▸ **Problem statement**:
In the listing, repeat the lines from the line with "Screen dimensions: 845x475" to the line with "click(392, 220)", substituting "navigation" for "breadcrumb" and changing nothing else. Omit the pictures.

[Records of locating words and elements]

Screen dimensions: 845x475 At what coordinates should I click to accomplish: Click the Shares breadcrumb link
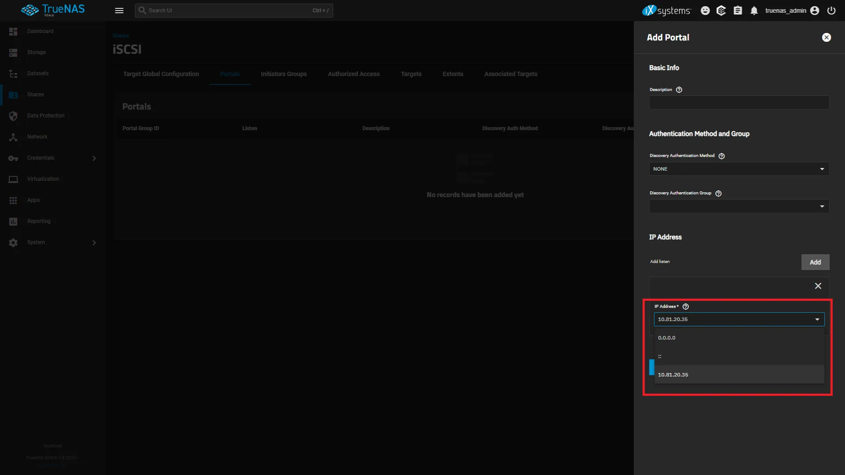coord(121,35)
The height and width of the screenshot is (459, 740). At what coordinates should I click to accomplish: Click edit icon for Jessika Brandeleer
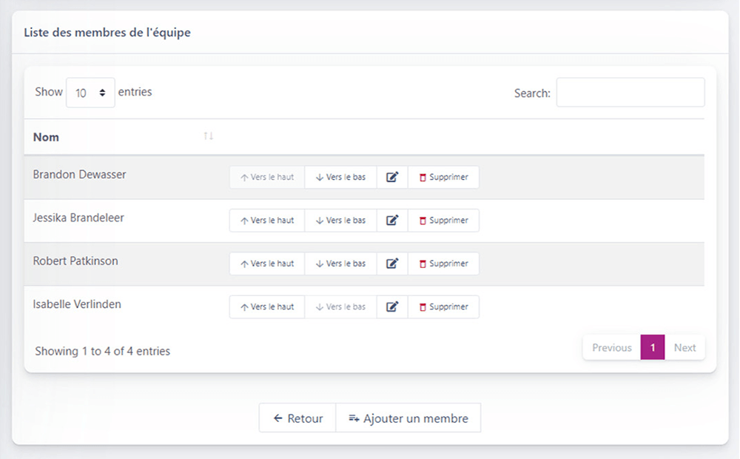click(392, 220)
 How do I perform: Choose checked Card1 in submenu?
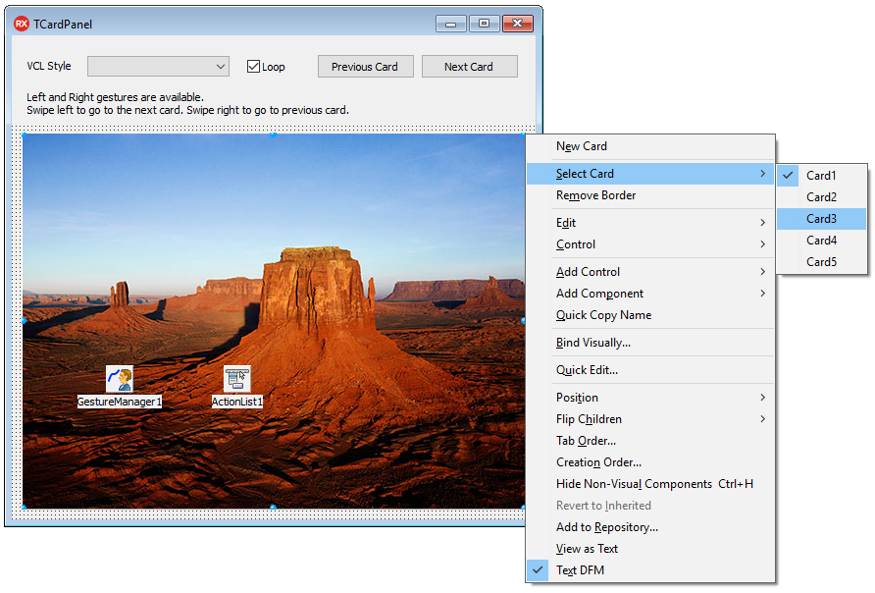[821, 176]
==
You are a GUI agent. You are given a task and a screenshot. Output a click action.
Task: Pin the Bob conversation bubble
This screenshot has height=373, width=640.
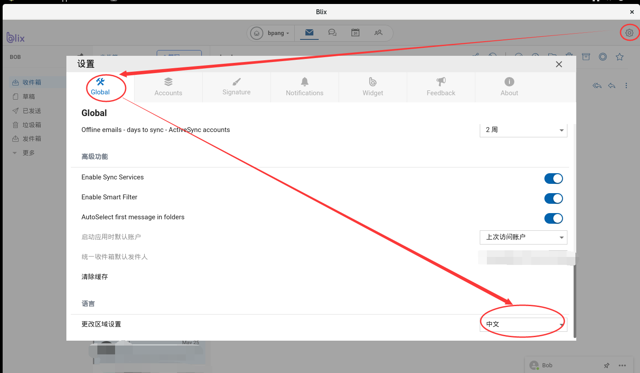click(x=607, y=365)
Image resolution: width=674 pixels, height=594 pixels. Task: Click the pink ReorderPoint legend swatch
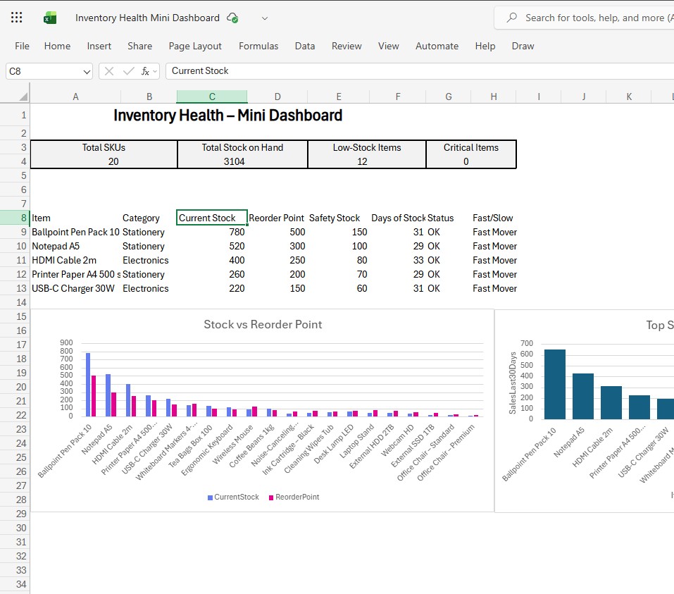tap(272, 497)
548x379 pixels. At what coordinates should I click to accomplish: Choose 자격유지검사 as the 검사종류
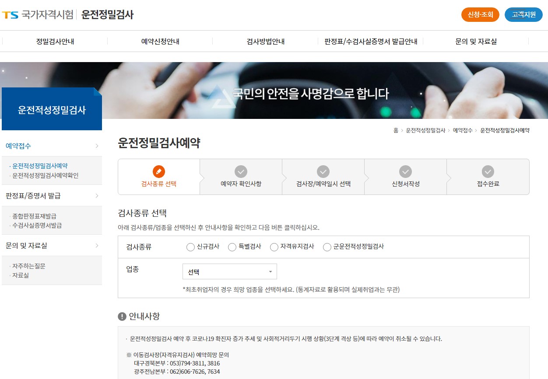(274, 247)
==
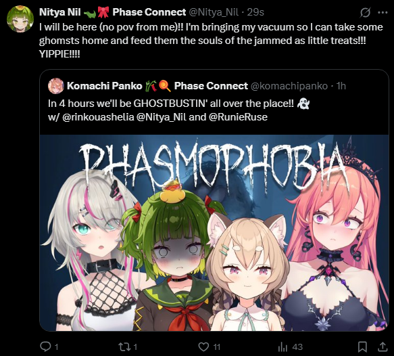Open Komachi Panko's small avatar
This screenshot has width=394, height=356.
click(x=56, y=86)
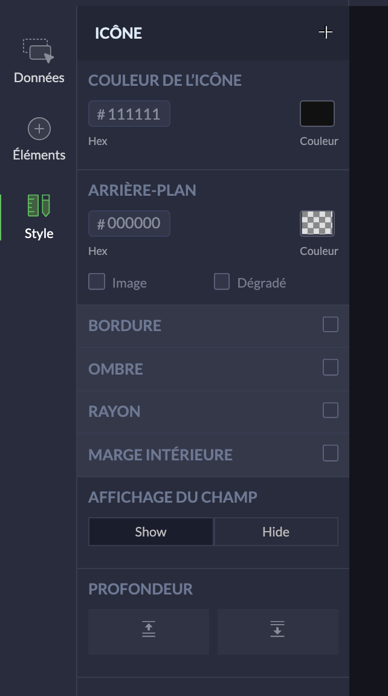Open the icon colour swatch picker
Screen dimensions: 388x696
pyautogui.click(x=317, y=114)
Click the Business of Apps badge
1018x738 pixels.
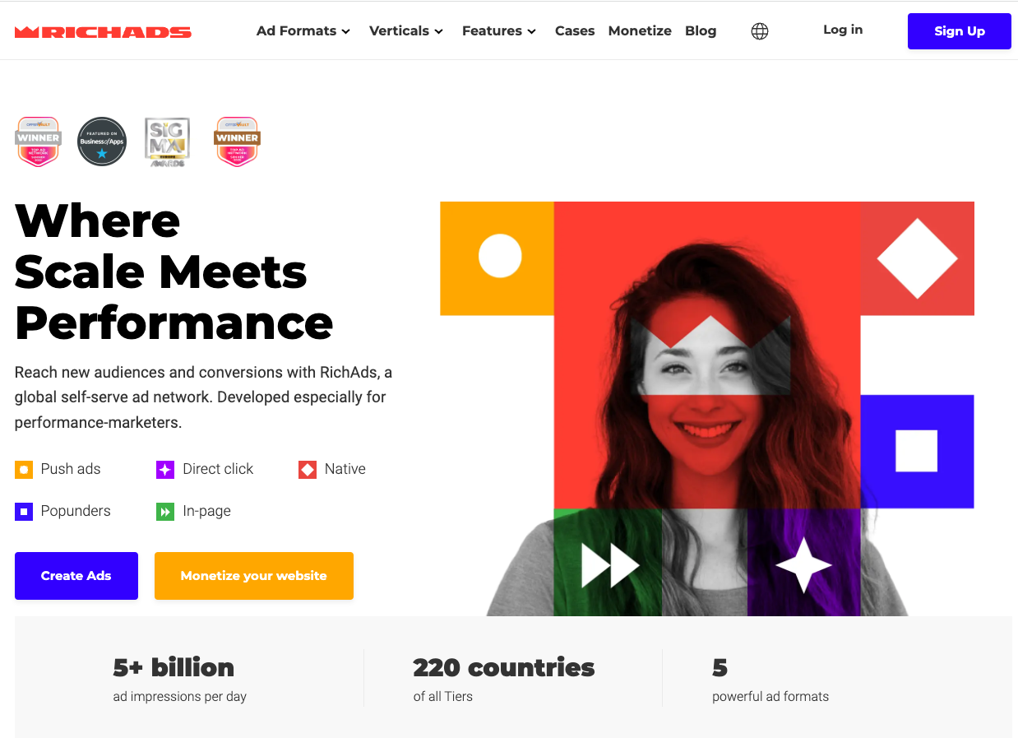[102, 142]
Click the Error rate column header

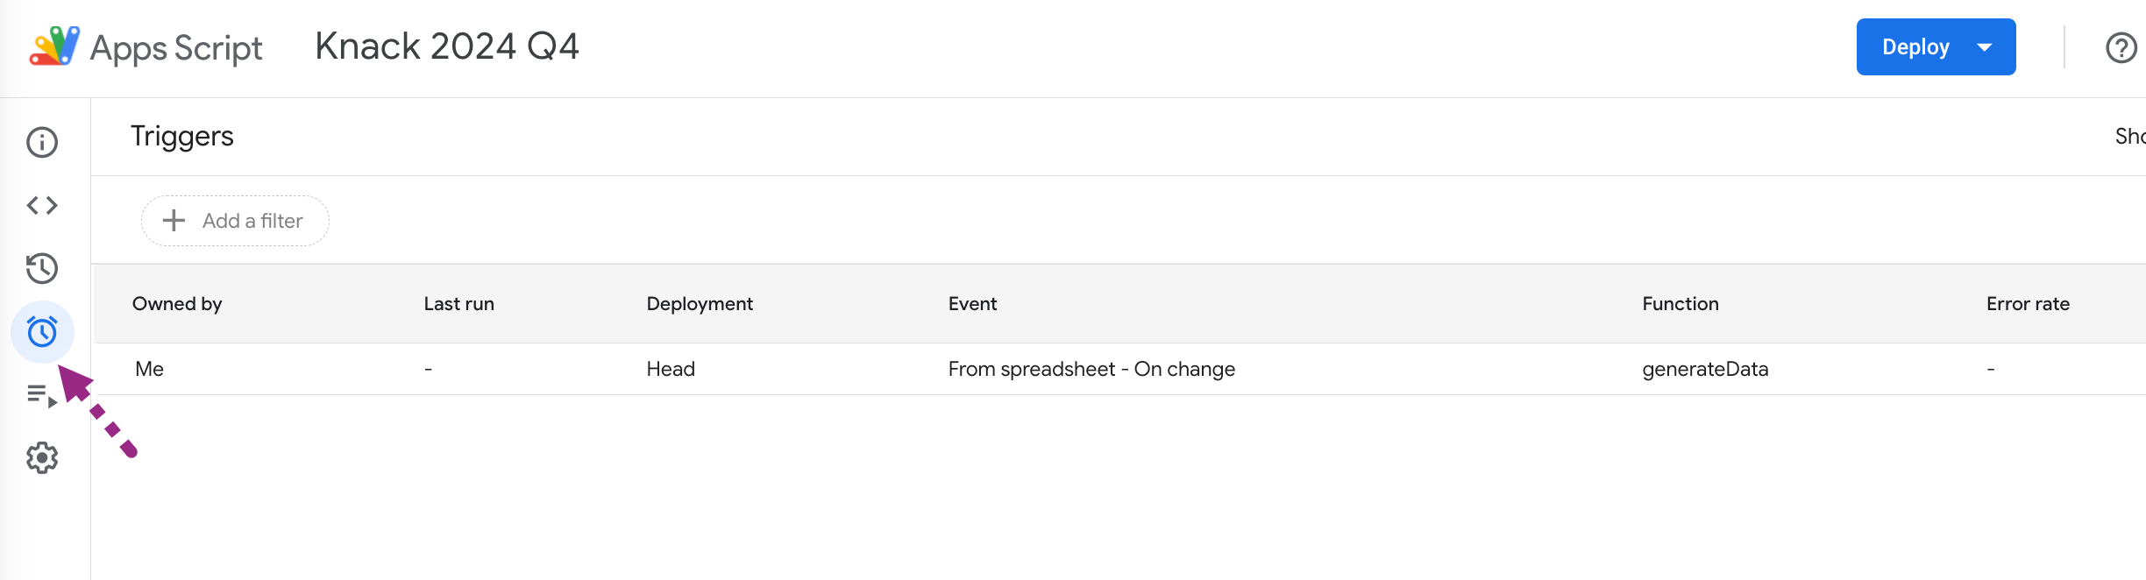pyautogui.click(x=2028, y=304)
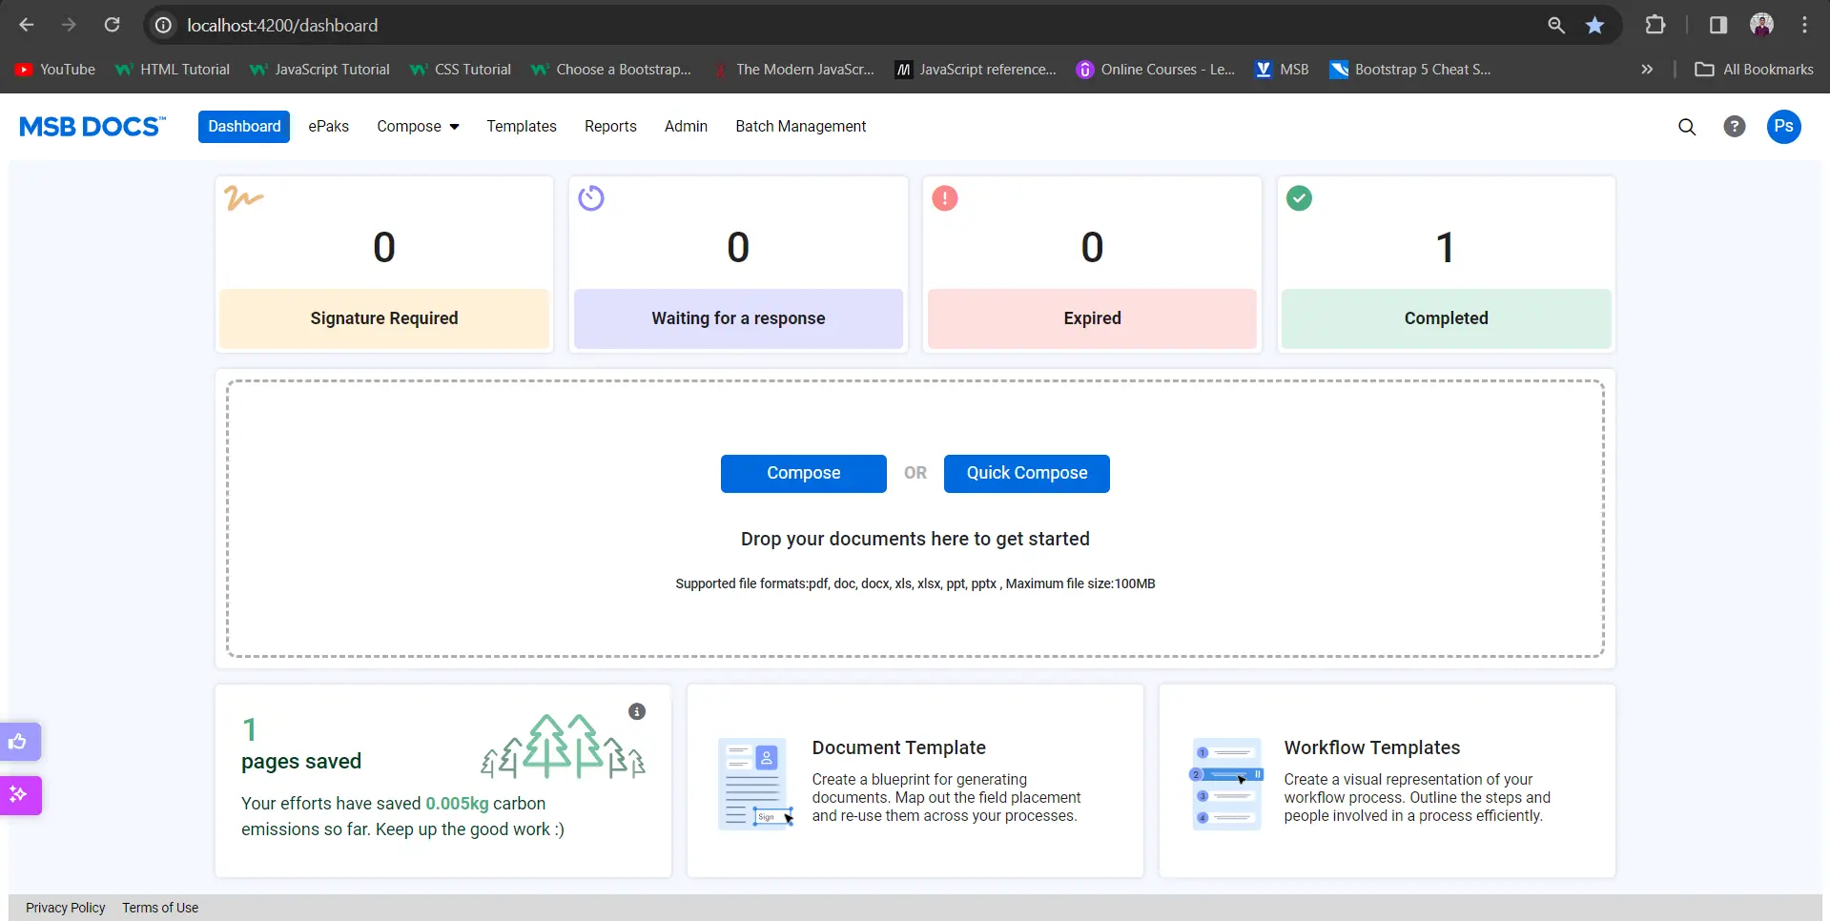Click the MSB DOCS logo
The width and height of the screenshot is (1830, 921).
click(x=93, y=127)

▸ **Exercise solution**:
Screen dimensions: 845x475 At what coordinates should I click to accomplish: Click the Shares navigation link
coord(121,35)
The height and width of the screenshot is (459, 740). At what coordinates should I click to accomplish: Click edit icon for Jessika Brandeleer
click(392, 220)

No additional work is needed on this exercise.